Tek tek ele alındığında önem dereceleri farklılık gösterebilen bu irili ufaklı saldırı ve olayları bir bütün olarak görerek ve bunun sonucunda yakın hem de çok yakın tarihi hatırlayarak bir tehlikenin varlığını hissettirdiğini görebiliriz.
Yaşadığımız barış sürecinin yarattığı umut rüzgârının her alana, her halka, her dinden insana ve farklı seçim sahiplerine olumlu etkisini hissettirmesi beklenir. Ancak kitlelere korku salmak amacıyla gerçekleştirilen bu tip saldırılar Hıristiyan bireylere umutsuzluk, hiçbir şeyin değişmediği duygusu ve haklarına sahip olamayacakları fikrini aşılamakta etkilidir.
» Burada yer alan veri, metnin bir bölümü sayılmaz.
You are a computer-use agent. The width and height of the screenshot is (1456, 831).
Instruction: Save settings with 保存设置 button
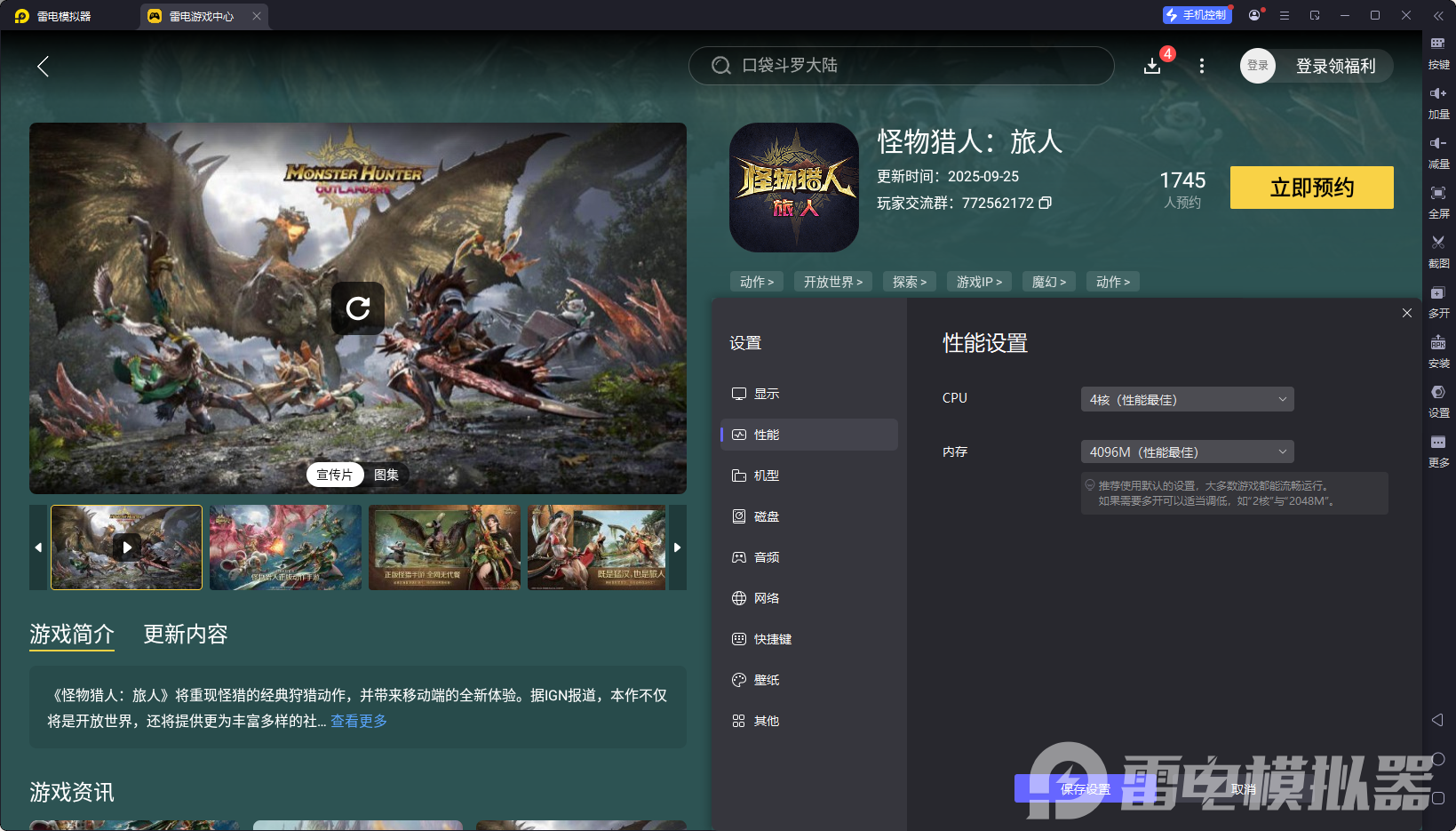(x=1086, y=788)
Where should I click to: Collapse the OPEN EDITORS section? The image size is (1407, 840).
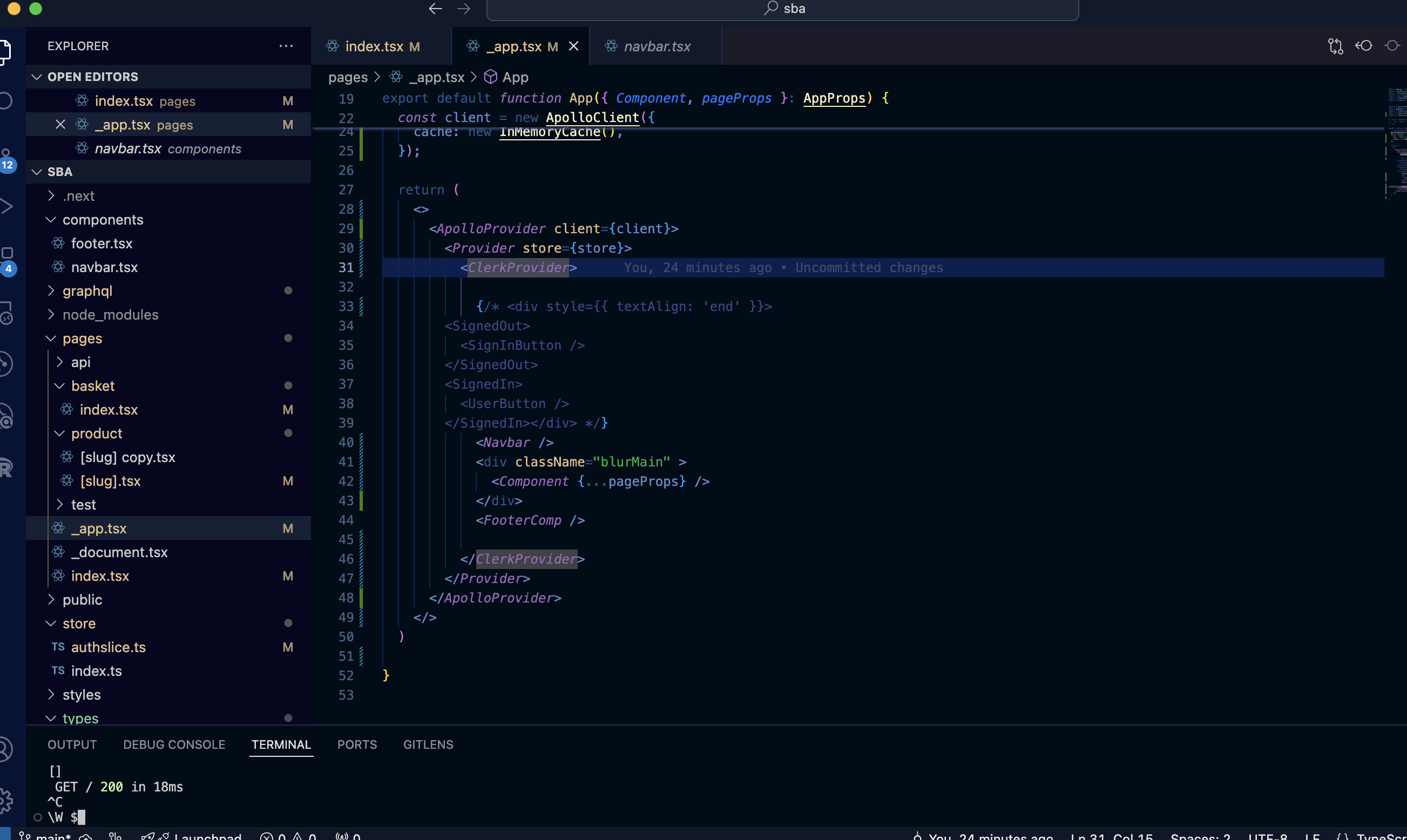pos(37,77)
Geçmişte ve bugün bu tarz olayların resmi ağızlar tarafından “münferit”, “bağlayıcı olmadığı”, “çoluk çocuk” işi ve ya “adi bir olay” gibi nitelenerek hafife alındığı ve üzerinin örtülmeye çalışıldığı ortadadır.
Çoğu zaman Hıristiyanların iyi niyet belirtisi olarak faillerden şikâyetçi olmaması, durumun vahametini değiştirmez. Hıristiyan inancının en önemli değerlerinden “iman, umut, sevgi”(İncil, 1.Korintiler 13:13) ve esenlik (“Çünkü Tanrı karışıklık değil, esenlik Tanrısı’dır.” İncil, 1.Korintliler 14:33) kavramları bu ülkenin Hıristiyan çocuklarını yarınlara umutla bakmaya ve“..komşusunu kendisi gibi sevmeye..” (İncil, Matta 22:39) sevk etmiştir, böyle de devam edecektir. Ülkemizin esenliği, huzuru ve barışı için, aynı zamanda bu tür olayların failleri için dua etmekten de geri durmayacağız.
Yine de tüm bunlar vatandaşlık bağıyla bağlı olduğumuz devletin tüm kurumları tarafından korunma ve gözetilme hakkımızdan vazgeçtiğimiz anlamına gelmemektedir. Son yıllarda düzenli olarak yayınlanan Hak İhlalleri İzleme Raporumuzda, özellikle Protestan cemaatlerinin yasalar, ferdî karar ve uygulamalar neticesinde karşı karşıya kaldığı bazı zorlukların gündeme getirilmesi, bazı iyileştirmelerin beklenmesinden ötürüdür. Ancak yaşanan olaylar gittikçe büyüyen kaygılarımızı ve can güvenliği konusunda dahi bazı tehlikelerin mevcut olduğunu kanıtlar niteliktedir.
Bu nedenle tüm ilgili kurumları ve kamu görevlilerini daha duyarlı bir sorumluluğa davet ediyor, söz konusu saldırıların faillerinin de bir an önce bulunmasını temenni ediyoruz.